══ Given records
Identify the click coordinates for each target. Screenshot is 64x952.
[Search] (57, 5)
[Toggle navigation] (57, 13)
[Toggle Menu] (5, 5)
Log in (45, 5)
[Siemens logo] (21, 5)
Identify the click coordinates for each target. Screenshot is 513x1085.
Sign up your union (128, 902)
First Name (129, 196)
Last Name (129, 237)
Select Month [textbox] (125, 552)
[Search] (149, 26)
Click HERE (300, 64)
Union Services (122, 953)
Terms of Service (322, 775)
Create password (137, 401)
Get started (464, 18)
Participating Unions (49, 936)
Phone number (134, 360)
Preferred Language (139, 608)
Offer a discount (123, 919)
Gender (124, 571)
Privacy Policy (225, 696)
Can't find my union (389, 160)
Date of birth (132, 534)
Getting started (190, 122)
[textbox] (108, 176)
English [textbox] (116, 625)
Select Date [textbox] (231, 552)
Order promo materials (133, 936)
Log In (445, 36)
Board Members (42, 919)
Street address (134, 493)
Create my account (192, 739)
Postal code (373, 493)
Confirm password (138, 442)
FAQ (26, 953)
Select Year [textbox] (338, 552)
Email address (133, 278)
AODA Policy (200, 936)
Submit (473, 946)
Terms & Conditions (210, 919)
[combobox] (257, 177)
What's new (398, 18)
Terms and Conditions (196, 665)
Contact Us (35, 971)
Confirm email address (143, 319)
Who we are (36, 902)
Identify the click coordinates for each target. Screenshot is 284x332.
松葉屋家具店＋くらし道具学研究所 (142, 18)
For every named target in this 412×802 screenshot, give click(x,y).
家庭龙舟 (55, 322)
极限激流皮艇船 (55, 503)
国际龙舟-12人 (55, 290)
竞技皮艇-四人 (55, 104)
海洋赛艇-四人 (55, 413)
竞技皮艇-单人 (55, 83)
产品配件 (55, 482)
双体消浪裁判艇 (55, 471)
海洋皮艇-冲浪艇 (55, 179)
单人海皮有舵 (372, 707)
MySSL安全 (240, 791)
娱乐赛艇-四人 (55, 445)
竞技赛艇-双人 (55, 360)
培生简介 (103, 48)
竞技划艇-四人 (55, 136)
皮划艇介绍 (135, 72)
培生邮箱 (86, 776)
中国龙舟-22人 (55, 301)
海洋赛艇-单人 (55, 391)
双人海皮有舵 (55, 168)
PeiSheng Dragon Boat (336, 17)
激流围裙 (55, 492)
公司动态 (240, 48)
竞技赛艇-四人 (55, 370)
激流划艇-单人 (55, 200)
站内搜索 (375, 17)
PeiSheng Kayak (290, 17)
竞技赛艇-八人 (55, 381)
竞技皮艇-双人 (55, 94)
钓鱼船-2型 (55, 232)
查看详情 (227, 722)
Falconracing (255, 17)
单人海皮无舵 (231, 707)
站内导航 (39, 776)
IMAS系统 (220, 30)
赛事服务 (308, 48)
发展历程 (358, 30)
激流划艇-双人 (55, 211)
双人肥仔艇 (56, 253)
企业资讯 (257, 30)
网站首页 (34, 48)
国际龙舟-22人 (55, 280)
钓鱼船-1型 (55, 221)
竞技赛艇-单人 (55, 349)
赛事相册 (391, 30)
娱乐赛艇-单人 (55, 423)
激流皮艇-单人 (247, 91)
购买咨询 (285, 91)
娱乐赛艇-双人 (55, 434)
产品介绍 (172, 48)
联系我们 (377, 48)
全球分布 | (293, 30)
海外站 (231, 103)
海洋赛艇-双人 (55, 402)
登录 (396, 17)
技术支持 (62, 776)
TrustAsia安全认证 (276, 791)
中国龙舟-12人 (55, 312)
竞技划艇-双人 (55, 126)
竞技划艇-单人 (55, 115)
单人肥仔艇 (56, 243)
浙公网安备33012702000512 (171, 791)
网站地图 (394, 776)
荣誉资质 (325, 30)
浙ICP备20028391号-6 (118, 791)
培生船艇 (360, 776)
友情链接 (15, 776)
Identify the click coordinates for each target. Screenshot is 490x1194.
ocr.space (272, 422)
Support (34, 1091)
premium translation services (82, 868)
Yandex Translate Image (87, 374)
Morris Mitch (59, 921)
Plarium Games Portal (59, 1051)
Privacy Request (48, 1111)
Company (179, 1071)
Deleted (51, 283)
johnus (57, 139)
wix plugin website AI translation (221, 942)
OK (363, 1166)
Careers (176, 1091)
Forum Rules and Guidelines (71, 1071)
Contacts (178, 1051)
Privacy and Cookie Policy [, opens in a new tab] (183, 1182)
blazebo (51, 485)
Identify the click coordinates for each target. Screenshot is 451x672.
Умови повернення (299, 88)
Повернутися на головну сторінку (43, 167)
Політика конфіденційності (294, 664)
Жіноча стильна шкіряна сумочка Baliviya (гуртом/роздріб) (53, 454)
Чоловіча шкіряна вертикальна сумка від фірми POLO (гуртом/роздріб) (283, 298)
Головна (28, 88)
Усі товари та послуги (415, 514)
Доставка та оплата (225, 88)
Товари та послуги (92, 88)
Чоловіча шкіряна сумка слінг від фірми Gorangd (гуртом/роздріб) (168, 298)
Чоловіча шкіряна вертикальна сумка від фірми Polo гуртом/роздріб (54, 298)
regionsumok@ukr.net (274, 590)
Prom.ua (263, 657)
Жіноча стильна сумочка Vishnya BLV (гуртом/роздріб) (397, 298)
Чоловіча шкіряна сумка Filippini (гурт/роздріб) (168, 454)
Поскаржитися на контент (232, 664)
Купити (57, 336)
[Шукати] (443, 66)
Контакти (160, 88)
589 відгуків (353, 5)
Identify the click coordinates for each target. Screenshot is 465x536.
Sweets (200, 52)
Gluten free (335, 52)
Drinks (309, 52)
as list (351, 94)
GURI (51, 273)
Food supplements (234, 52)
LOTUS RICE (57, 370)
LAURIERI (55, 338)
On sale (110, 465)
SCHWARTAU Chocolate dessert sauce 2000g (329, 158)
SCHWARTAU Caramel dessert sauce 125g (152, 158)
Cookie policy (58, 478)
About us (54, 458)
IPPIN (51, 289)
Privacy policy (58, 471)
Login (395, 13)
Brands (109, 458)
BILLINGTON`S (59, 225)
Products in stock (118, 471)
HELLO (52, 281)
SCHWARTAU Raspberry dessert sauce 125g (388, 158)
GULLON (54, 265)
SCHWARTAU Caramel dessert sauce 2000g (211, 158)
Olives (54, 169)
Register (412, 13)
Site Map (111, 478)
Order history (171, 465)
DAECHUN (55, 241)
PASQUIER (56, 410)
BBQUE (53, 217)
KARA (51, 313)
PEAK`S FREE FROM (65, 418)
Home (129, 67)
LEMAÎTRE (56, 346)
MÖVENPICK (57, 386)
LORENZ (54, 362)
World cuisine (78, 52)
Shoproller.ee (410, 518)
════
What to do:
Retype every line of the records verbatim.

The result:
Identify the click coordinates for each target. Screenshot is 64x952.
[Search] (57, 5)
[Toggle navigation] (57, 13)
[Toggle Menu] (5, 5)
Log in (45, 5)
[Siemens logo] (21, 5)
Identify the click coordinates for each target. Screenshot is 513x1085.
Sign up your union (128, 902)
First Name (129, 196)
Last Name (129, 237)
Select Month [textbox] (125, 552)
[Search] (149, 26)
Click HERE (300, 64)
Union Services (122, 953)
Terms of Service (322, 775)
Create password (137, 401)
Get started (464, 18)
Participating Unions (49, 936)
Phone number (134, 360)
Preferred Language (139, 608)
Offer a discount (123, 919)
Gender (124, 571)
Privacy Policy (225, 696)
Can't find my union (389, 160)
Date of birth (132, 534)
Getting started (190, 122)
[textbox] (108, 176)
English [textbox] (116, 625)
Select Date [textbox] (231, 552)
Order promo materials (133, 936)
Log In (445, 36)
Board Members (42, 919)
Street address (134, 493)
Create my account (192, 739)
Postal code (373, 493)
Confirm password (138, 442)
FAQ (26, 953)
Select Year [textbox] (338, 552)
Email address (133, 278)
AODA Policy (200, 936)
Submit (473, 946)
Terms & Conditions (210, 919)
[combobox] (257, 177)
What's new (398, 18)
Terms and Conditions (196, 665)
Contact Us (35, 971)
Confirm email address (143, 319)
Who we are (36, 902)
Identify the click coordinates for each target. Screenshot is 284x332.
松葉屋家具店＋くらし道具学研究所 (142, 18)
For every named target in this 412×802 screenshot, give click(x,y).
家庭龙舟 (55, 322)
极限激流皮艇船 (55, 503)
国际龙舟-12人 (55, 290)
竞技皮艇-四人 (55, 104)
海洋赛艇-四人 (55, 413)
竞技皮艇-单人 (55, 83)
产品配件 (55, 482)
双体消浪裁判艇 (55, 471)
海洋皮艇-冲浪艇 (55, 179)
单人海皮有舵 (372, 707)
MySSL安全 (240, 791)
娱乐赛艇-四人 (55, 445)
竞技赛艇-双人 (55, 360)
培生简介 (103, 48)
竞技划艇-四人 (55, 136)
皮划艇介绍 (135, 72)
培生邮箱 (86, 776)
中国龙舟-22人 (55, 301)
海洋赛艇-单人 (55, 391)
双人海皮有舵 (55, 168)
PeiSheng Dragon Boat (336, 17)
激流围裙 (55, 492)
公司动态 (240, 48)
竞技赛艇-四人 (55, 370)
激流划艇-单人 (55, 200)
站内搜索 (375, 17)
PeiSheng Kayak (290, 17)
竞技赛艇-八人 (55, 381)
竞技皮艇-双人 (55, 94)
钓鱼船-2型 (55, 232)
查看详情 (227, 722)
Falconracing (255, 17)
单人海皮无舵 (231, 707)
站内导航 (39, 776)
IMAS系统 (220, 30)
赛事服务 (308, 48)
发展历程 (358, 30)
激流划艇-双人 (55, 211)
双人肥仔艇 (56, 253)
企业资讯 (257, 30)
网站首页 (34, 48)
国际龙舟-22人 (55, 280)
钓鱼船-1型 (55, 221)
竞技赛艇-单人 (55, 349)
赛事相册 (391, 30)
娱乐赛艇-单人 (55, 423)
激流皮艇-单人 (247, 91)
购买咨询 (285, 91)
娱乐赛艇-双人 (55, 434)
产品介绍 (172, 48)
联系我们 (377, 48)
全球分布 | (293, 30)
海外站 (231, 103)
海洋赛艇-双人 (55, 402)
登录 (396, 17)
技术支持 (62, 776)
TrustAsia安全认证 (276, 791)
中国龙舟-12人 (55, 312)
竞技划艇-双人 (55, 126)
竞技划艇-单人 (55, 115)
单人肥仔艇 (56, 243)
浙公网安备33012702000512 (171, 791)
网站地图 (394, 776)
荣誉资质 (325, 30)
浙ICP备20028391号-6 (118, 791)
培生船艇 (360, 776)
友情链接 (15, 776)
Identify the click coordinates for each target. Screenshot is 490x1194.
ocr.space (272, 422)
Support (34, 1091)
premium translation services (82, 868)
Yandex Translate Image (87, 374)
Morris Mitch (59, 921)
Plarium Games Portal (59, 1051)
Privacy Request (48, 1111)
Company (179, 1071)
Deleted (51, 283)
johnus (57, 139)
wix plugin website AI translation (221, 942)
OK (363, 1166)
Careers (176, 1091)
Forum Rules and Guidelines (71, 1071)
Contacts (178, 1051)
Privacy and Cookie Policy [, opens in a new tab] (183, 1182)
blazebo (51, 485)
Identify the click coordinates for each target. Screenshot is 451x672.
Умови повернення (299, 88)
Повернутися на головну сторінку (43, 167)
Політика конфіденційності (294, 664)
Жіноча стильна шкіряна сумочка Baliviya (гуртом/роздріб) (53, 454)
Чоловіча шкіряна вертикальна сумка від фірми POLO (гуртом/роздріб) (283, 298)
Головна (28, 88)
Усі товари та послуги (415, 514)
Доставка та оплата (225, 88)
Товари та послуги (92, 88)
Чоловіча шкіряна сумка слінг від фірми Gorangd (гуртом/роздріб) (168, 298)
Чоловіча шкіряна вертикальна сумка від фірми Polo гуртом/роздріб (54, 298)
regionsumok@ukr.net (274, 590)
Prom.ua (263, 657)
Жіноча стильна сумочка Vishnya BLV (гуртом/роздріб) (397, 298)
Чоловіча шкіряна сумка Filippini (гурт/роздріб) (168, 454)
Поскаржитися на контент (232, 664)
Купити (57, 336)
[Шукати] (443, 66)
Контакти (160, 88)
589 відгуків (353, 5)
Identify the click coordinates for each target. Screenshot is 465x536.
Sweets (200, 52)
Gluten free (335, 52)
Drinks (309, 52)
as list (351, 94)
GURI (51, 273)
Food supplements (234, 52)
LOTUS RICE (57, 370)
LAURIERI (55, 338)
On sale (110, 465)
SCHWARTAU Chocolate dessert sauce 2000g (329, 158)
SCHWARTAU Caramel dessert sauce 125g (152, 158)
Cookie policy (58, 478)
About us (54, 458)
IPPIN (51, 289)
Privacy policy (58, 471)
Login (395, 13)
Brands (109, 458)
BILLINGTON`S (59, 225)
Products in stock (118, 471)
HELLO (52, 281)
SCHWARTAU Raspberry dessert sauce 125g (388, 158)
GULLON (54, 265)
SCHWARTAU Caramel dessert sauce 2000g (211, 158)
Olives (54, 169)
Register (412, 13)
Site Map (111, 478)
Order history (171, 465)
DAECHUN (55, 241)
PASQUIER (56, 410)
BBQUE (53, 217)
KARA (51, 313)
PEAK`S FREE FROM (65, 418)
Home (129, 67)
LEMAÎTRE (56, 346)
MÖVENPICK (57, 386)
LORENZ (54, 362)
World cuisine (78, 52)
Shoproller.ee (410, 518)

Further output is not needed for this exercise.